§ Required actions:
(A) In the article on the Bragg shareholder vote, what percentage of votes in favor did Matevž Mazij receive?
(B) Reproduce the section of the article on the Bragg shareholder vote that opens with the words "One Director Failed" and closes with "was lined up.".

START Passage

Home PR Bragg Shareholders Vote Out Their Own CEO as Board Reshuffle Accelerates

Bragg Shareholders Vote Out Their Own CEO as Board Reshuffle Accelerates

One Director Failed Bragg's Shareholder Vote Heavily | iGaming News Today

A vote that should have been a formality removed the chief executive from the board, days after a new chairman was lined up.

Shareholders rejected their own chief executive at an annual meeting where every other director walked through comfortably, and the margin leaves no room to read it as routine. Matevž Mazij, Bragg Gaming Group’s CEO, took just 44.33% in favour against 55.67% opposed at the 18 June meeting. Under the company’s own governance rules the result forced him off the board, and the trade press is already reporting him as gone. Every other nominee cleared 82%. The timing matters, because this lands while Bragg has been quietly rebuilding its board around an incoming chairman and a fresh round of insider backing

That contrast is the story.

Bragg confirmed the results on 19 June, covering its NASDAQ and TSX listings under the ticker BRAG. Holly Gagnon, Mark Clayton, Thomas Winter, Donald Robertson and Aaron Baryoseph were all re-elected. Clayton and Winter were waved through with effectively no opposition, both above 99%. Gagnon, Robertson and Baryoseph landed comfortably in the 82% to 87% range. Mazij sat alone at the bottom, the only nominee shareholders declined to support.

Under Bragg’s majority voting policy and the provisions of the Canada Business Corporations Act, a sitting director who fails to win a majority must tender a resignation from the board. Mazij has done so. He continues to serve until the board acts on it, a successor is named, or 90 days pass, whichever comes first. In practice, boards almost always accept. The mechanism exists precisely to act on a shareholder signal this clear.

END Passage
START Records shown

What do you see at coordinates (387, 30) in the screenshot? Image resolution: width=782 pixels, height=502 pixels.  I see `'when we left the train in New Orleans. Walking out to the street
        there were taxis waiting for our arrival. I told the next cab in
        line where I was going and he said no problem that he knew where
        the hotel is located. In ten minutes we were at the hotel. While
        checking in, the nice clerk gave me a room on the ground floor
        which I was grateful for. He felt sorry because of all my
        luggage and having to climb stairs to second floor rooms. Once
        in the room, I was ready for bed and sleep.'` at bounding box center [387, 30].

END Records shown

§ Answer section:
(A) 44.33%

(B)
One Director Failed Bragg's Shareholder Vote Heavily | iGaming News Today

A vote that should have been a formality removed the chief executive from the board, days after a new chairman was lined up.